La prima è di natura strettamente procedurale: il Tribunale di Sorveglianza ha commesso un errore di diritto nel confondere il termine per il deposito delle memorie con quello per la produzione di documenti. Citando precedenti specifici, la Cassazione ha sottolineato che un provvedimento è illegittimo se nega all’interessato la possibilità di produrre un documento assumendone l’intempestività, poiché la disposizione dell’art. 666 c.p.p. riguarda solo gli scritti difensivi e non le prove documentali.
La seconda motivazione attiene al vizio di motivazione. Il riferimento a frequentazioni con pregiudicati, basato su informazioni vecchie di due anni e non specificate nel loro contenuto, è stato giudicato “palesemente inadeguato” e generico. Una valutazione corretta avrebbe richiesto dati aggiornati e concreti, come una nuova relazione dell’UEPE, per poter fondare un giudizio prognostico sulla meritevolezza della misura alternativa più ampia.
le conclusioni
La sentenza rappresenta un importante promemoria sull’importanza del rispetto delle garanzie processuali nella fase esecutiva della pena. La distinzione tra memorie e documenti non è una mera formalità, ma un presidio essenziale del diritto di difesa. Il condannato deve essere messo in condizione di provare, fino all’ultimo momento utile e nel rispetto del contraddittorio, tutti gli elementi favorevoli al suo percorso di risocializzazione, come lo svolgimento di un’attività lavorativa. L’annullamento con rinvio impone al Tribunale di Sorveglianza di riconsiderare il caso, questa volta tenendo conto dei documenti erroneamente esclusi e basando la propria decisione su un’istruttoria completa e attuale.

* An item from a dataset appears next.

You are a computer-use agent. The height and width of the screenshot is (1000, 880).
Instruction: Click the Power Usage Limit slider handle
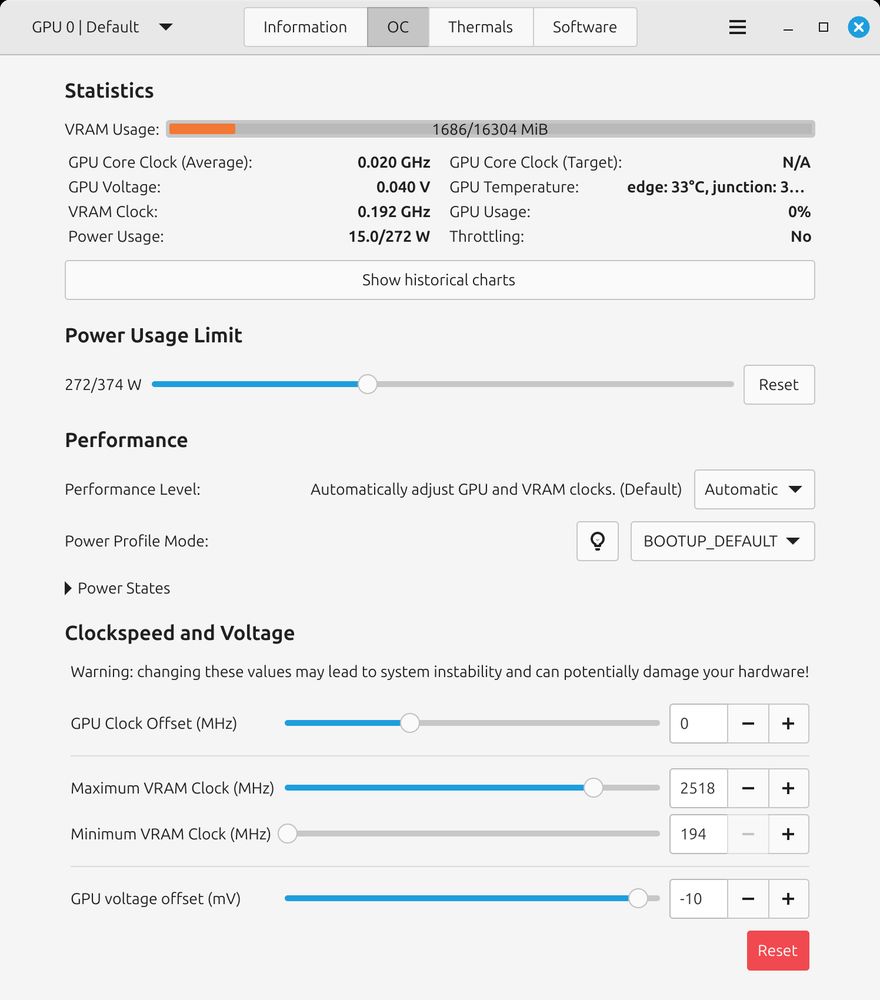[x=368, y=384]
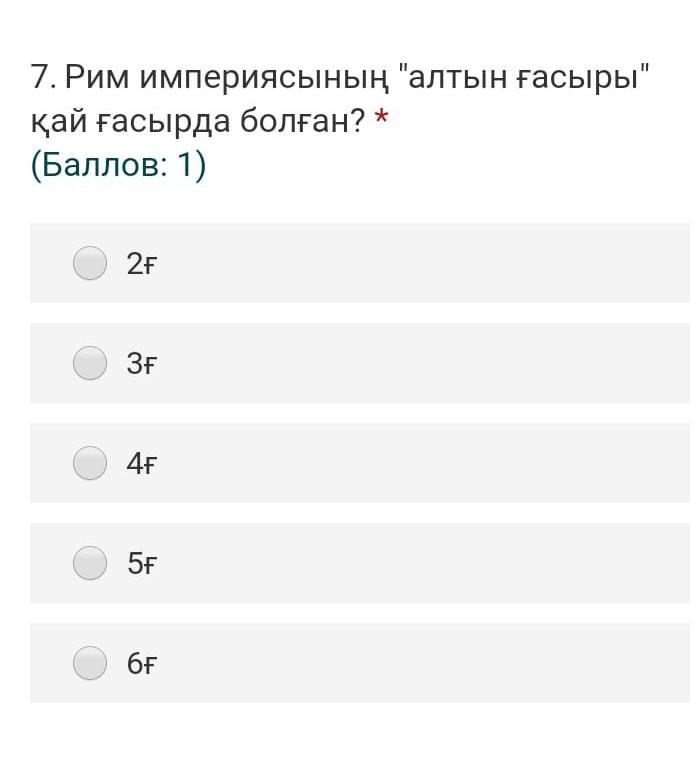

Nel procedimento di esecuzione, la produzione di documenti è soggetta allo stesso termine di cinque giorni previsto per le memorie difensive?

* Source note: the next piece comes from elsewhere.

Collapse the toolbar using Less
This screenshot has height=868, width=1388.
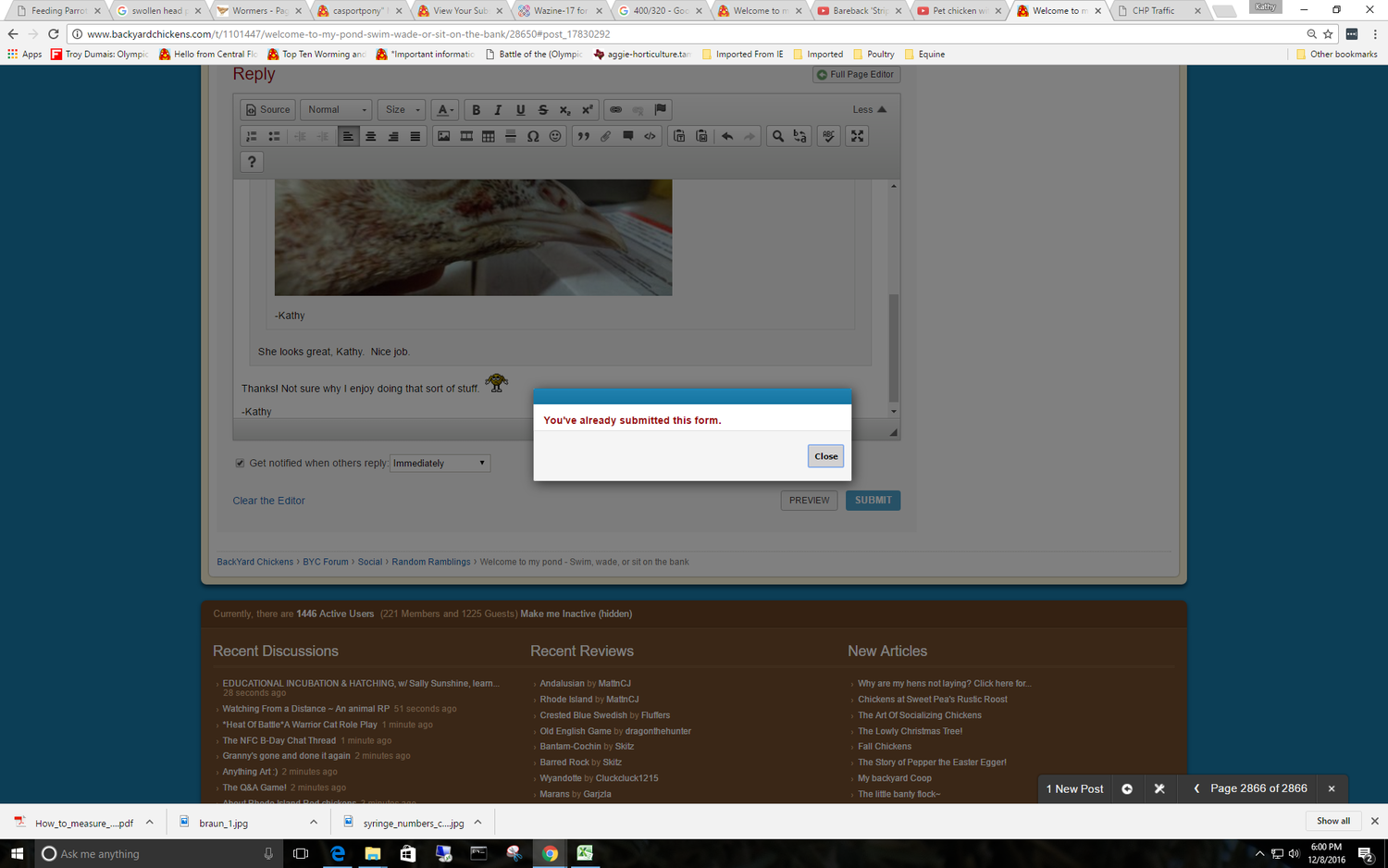point(869,110)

No, la Corte di Cassazione ha chiarito che il termine di cinque giorni antecedenti l’udienza, previsto dall’art. 666, comma 3, cod. proc. pen., si applica esclusivamente al deposito delle memorie difensive e non alla produzione di documenti.
Un giudice può basare la sua decisione su informazioni di polizia non aggiornate?
No, la sentenza ha stabilito che basare una decisione su informazioni generiche e non aggiornate (in questo caso, risalenti a due anni prima) costituisce un vizio di motivazione, rendendo il provvedimento inadeguato e illegittimo.
Cosa succede se un Tribunale di sorveglianza rigetta illegittimamente la produzione di un documento?
Il provvedimento emesso è illegittimo e può essere annullato dalla Corte di Cassazione, come accaduto in questo caso. La Corte ha annullato l’ordinanza e ha rinviato il caso allo stesso Tribunale per un nuovo giudizio che tenga conto dei principi affermati e della documentazione presentata.